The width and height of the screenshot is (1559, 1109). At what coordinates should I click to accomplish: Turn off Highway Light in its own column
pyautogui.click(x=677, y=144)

...

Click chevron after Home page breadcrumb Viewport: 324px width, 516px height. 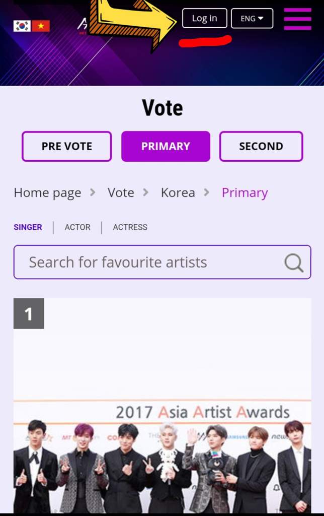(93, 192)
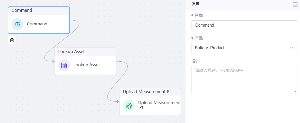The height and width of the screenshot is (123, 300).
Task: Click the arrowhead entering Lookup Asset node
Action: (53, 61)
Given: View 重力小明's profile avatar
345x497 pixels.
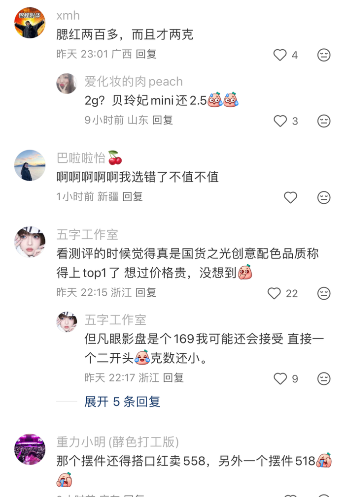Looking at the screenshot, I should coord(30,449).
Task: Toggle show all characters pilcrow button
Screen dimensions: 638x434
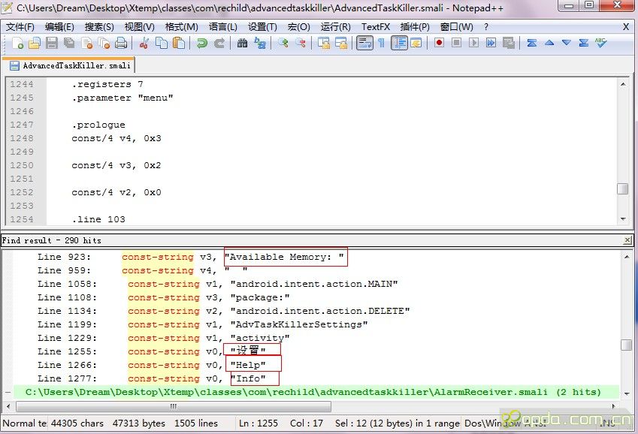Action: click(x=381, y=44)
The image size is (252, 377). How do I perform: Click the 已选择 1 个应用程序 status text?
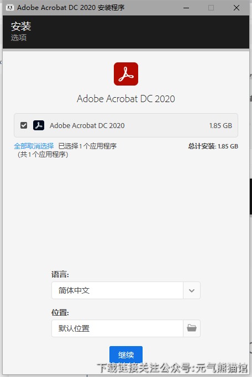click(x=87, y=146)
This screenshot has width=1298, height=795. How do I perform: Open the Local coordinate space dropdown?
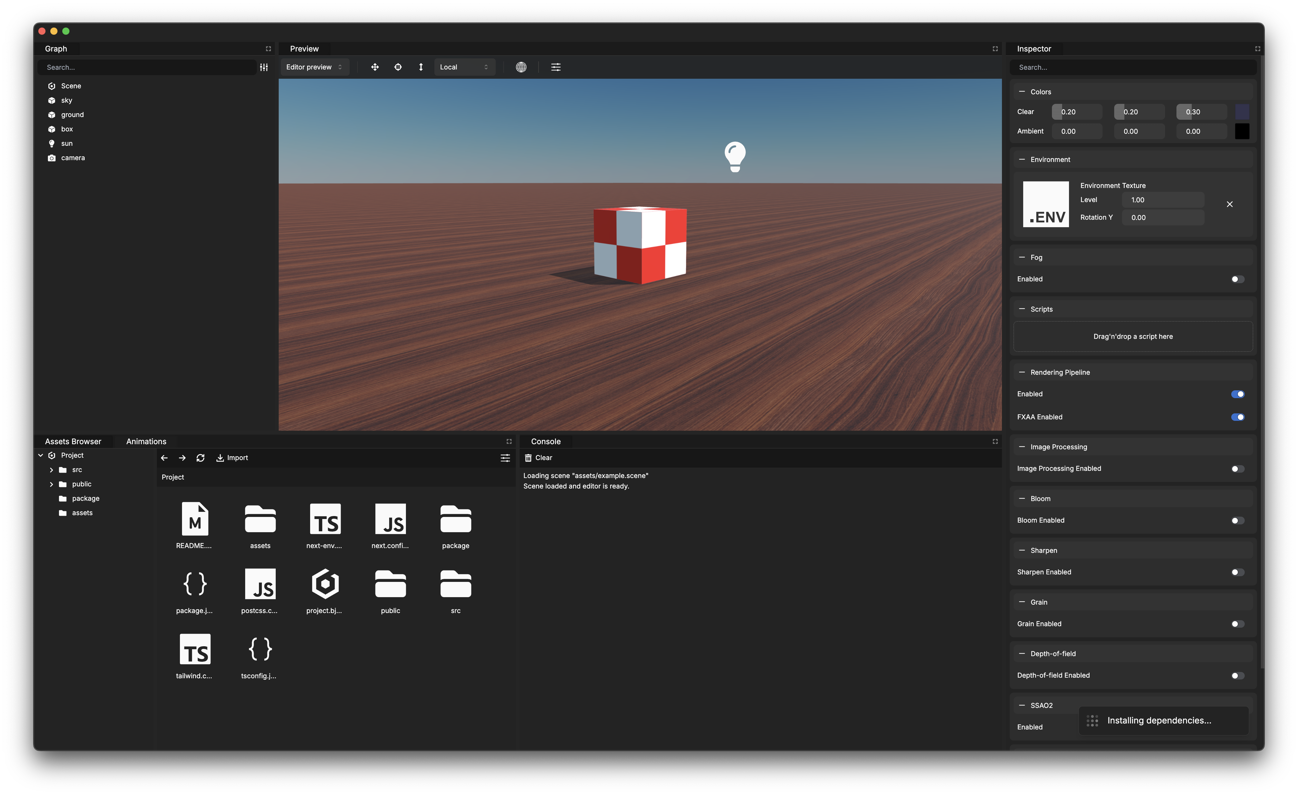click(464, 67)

==

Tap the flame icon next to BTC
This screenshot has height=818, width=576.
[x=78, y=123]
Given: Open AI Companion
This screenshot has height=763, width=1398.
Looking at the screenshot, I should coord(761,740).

• _SHORT PROBLEM_: Return the entries starting at the line containing "The width and" and ending at the line containing "pyautogui.click(x=677, y=144)", reproduced word for word.

• _FINISHED EXERCISE_:
The width and height of the screenshot is (1559, 1109). At what coordinates should I click to accomplish: Turn off Highway Light in its own column
pyautogui.click(x=677, y=144)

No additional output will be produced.